示唆的な個所は多数あるのだが、11章の「複雑系における人間行動、ゆるやかな結合系(p363)」から記録ノートとして引用しておこう。
 
引用:
定型化された行動が有効であるためには、経済はゆらぎのある定常過程でなければならない。・・・定型化された行動は状況が互いに切断された、少数の変数からなる小部分に分解されることを前提としている。・・・
各部分が一時的に他から切り離されて独立に動きうるために、経済にはさまざまな切り離し装置
(decoupling devices)が内蔵されている。たとえば貨幣は交換を需要の二重の一致から解放し、取引を売りと買いに分離することに成功した。・・・
在庫の存在によって、需要と生産、あるいは供給と生産とが切り離され、たとえ不規則に変動する需要があっても生産を平準化することができる。・・・
 
(2つの関連する変数の動きは)紐で相互に結びつけられたふたつのボールによく似ている。一定の間隔内ではボールはそれぞれ独自の運動をなしうるが、紐がぴんと張る場面ではふたつのボールは相互に強い力で引っ張り合う。・・・
 
経済のほとんどの変数は一定の限度内で他から独立に動かしうる。・・・変数がこのようなあそびを持つことは、経済という系の作動と調整の様式に決定的な差異をもたらす。

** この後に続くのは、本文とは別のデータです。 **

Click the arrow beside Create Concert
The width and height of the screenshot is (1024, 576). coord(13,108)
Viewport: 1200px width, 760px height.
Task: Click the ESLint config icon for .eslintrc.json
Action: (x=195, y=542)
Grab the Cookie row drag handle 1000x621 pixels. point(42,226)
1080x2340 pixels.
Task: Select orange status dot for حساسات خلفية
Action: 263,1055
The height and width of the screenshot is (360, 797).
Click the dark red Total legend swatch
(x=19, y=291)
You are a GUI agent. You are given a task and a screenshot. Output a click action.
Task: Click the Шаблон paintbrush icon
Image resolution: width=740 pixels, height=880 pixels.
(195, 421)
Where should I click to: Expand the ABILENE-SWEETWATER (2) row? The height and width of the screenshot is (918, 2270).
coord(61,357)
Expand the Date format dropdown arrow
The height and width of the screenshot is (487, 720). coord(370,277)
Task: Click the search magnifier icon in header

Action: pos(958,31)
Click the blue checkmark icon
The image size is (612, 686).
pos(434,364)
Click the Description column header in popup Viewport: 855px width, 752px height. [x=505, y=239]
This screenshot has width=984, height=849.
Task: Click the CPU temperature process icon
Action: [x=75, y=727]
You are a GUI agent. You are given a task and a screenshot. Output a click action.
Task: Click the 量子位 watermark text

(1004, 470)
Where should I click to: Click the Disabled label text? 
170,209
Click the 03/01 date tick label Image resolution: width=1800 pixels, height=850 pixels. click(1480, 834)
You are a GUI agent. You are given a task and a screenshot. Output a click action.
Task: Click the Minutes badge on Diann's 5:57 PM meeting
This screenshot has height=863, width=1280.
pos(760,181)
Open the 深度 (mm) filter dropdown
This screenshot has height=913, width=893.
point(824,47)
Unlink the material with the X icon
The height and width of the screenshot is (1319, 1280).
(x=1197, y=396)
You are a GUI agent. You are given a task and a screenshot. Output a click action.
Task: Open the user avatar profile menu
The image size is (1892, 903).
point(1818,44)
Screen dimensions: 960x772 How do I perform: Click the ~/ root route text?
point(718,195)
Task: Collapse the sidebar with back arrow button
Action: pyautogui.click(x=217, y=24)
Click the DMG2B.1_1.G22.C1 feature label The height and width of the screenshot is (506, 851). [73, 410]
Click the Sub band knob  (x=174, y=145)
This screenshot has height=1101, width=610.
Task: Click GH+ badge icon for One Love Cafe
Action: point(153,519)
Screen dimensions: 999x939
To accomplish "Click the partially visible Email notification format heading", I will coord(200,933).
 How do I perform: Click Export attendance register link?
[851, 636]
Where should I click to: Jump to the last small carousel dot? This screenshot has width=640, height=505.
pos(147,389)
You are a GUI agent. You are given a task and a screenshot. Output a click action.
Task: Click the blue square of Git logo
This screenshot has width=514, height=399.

企業や個人など各主体がそれぞれ自己の決定を下すことが可能になるのも、諸変数があそびを持っているからである。
長い目で見れば全ての変数が関連していながら、短期かつ一定の限度内では各変数が他から拘束されていないシステムを「ゆるやかな結合系(loosely connected system)という。」
 
私の為替相場に関する著作を読まれた方は、市場の為替相場が相対的なPPPから乖離と回帰を繰り返す様を強調していることを想い出して頂きたい。短期、中期ではPPPから乖離しながらも乖離には限度があり、PPPに回帰する為替相場の動態は、まさに上記に述べられている「ゆるやかな結合系」の一例である。
 
2通貨の金利格差変化と為替相場変動の相関関係が、安定的な局面と不安定な(相関の崩れた)局面を不規則に繰り返すのも、2つのボールの例でイメージしたゆるやかな結合系だからだと考えると分かりやすい。しかもボールを繋いだ紐はゴム紐であり、伸びたり縮んだりするとイメージした方が適切だろう。